Daha da kötüsü; bazılarının “yandaş” dediği hükümet taraftarı medyanın da bu cehaleti önemsememesidir…
Bunu önemsemediğiniz zaman, gün gelir;  IŞİD gibi bir kanlı terör örgütüne “Öfkeli gençler, mücahitler” diye zırvalarsınız..
Zırvaladınız da…
Ama hiç ibret almışa benzemiyorsunuz.
 40 bin masumun kanına giren ABD-İsrail destekli PKK terörüne “şehadet” ülküsünü kurban eden hainlerin yaptığı gibi tıpkı…
*
 Bu haberin ortaya koyduğu çıplak gerçek hem AKP’yi, hem muhalefeti utandırmalı ve bu neslin ıslahı için gerekli eğitim-öğretim tedbirleri hemen hayata geçirilmelidir.
*
Yukarıda da söylediğim gibi; başta biz gelmek üzere bütün Müslümanların bütün ülke ve beldelerde bu cehalet ve aşırılıkları gidermek için kolları sıvamalarının zamanı geldi geçiyor…

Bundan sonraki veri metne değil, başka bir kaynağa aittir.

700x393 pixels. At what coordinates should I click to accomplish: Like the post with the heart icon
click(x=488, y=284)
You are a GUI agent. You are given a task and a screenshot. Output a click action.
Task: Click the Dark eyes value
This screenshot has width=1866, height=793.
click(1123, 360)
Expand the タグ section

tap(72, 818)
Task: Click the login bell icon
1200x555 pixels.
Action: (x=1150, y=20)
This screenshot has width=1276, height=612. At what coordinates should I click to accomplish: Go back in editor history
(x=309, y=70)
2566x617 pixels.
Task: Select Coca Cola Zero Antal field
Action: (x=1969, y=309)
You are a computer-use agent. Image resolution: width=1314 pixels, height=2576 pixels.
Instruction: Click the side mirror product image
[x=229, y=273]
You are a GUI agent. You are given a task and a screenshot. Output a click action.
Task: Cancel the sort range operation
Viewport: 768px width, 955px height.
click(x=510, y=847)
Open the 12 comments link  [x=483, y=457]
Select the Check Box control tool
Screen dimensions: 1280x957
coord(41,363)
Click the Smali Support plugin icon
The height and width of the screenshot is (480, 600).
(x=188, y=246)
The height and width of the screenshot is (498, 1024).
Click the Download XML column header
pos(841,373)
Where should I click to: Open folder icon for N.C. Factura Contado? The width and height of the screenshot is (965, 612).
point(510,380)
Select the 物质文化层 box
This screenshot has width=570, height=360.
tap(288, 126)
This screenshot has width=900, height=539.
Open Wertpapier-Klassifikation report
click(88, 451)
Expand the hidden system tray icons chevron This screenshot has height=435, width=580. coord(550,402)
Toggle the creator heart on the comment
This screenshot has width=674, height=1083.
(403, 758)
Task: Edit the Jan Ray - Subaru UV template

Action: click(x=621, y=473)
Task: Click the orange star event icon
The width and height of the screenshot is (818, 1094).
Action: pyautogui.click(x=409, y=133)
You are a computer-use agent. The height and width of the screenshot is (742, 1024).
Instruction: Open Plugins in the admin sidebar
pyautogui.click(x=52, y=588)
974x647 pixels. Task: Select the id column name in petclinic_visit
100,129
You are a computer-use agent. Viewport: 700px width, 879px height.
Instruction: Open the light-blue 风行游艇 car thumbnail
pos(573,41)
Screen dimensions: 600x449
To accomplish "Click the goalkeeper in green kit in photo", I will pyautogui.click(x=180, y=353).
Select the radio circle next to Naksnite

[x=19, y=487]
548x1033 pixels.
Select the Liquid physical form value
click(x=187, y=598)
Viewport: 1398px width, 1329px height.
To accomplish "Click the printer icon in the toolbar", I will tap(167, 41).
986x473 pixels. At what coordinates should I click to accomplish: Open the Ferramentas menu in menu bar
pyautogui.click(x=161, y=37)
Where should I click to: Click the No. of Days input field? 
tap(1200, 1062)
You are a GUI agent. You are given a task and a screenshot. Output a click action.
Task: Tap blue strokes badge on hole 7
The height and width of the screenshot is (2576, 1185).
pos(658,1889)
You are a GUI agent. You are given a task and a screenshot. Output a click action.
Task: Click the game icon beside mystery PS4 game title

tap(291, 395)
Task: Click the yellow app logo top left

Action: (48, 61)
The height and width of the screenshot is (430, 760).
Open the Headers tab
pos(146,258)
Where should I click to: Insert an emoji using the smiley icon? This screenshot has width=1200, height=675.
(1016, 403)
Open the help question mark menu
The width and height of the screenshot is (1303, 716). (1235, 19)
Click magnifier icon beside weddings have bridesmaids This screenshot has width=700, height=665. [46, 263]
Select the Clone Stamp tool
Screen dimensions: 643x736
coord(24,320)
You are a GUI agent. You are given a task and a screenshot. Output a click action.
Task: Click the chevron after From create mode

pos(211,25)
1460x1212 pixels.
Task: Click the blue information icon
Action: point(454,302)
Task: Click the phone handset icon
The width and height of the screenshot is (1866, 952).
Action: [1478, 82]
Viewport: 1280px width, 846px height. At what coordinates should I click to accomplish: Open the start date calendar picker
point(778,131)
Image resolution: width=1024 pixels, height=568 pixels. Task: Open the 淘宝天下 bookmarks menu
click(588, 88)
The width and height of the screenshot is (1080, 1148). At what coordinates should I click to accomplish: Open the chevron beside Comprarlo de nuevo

Muhalif medyanın dört elle sarıldığı bu söylemin en çok Müslüman medyayı ve AKP medyasını rahatsız etmesi ve bunu hemen eleştirip bu söylemin bir Müslümana yakışmadığını hatırlatması gerekirken, bu hassasiyetin gösterilmemesi, değerlerin oy sandıklarına kurban edilmesi olarak hafızalara kazınmamalı.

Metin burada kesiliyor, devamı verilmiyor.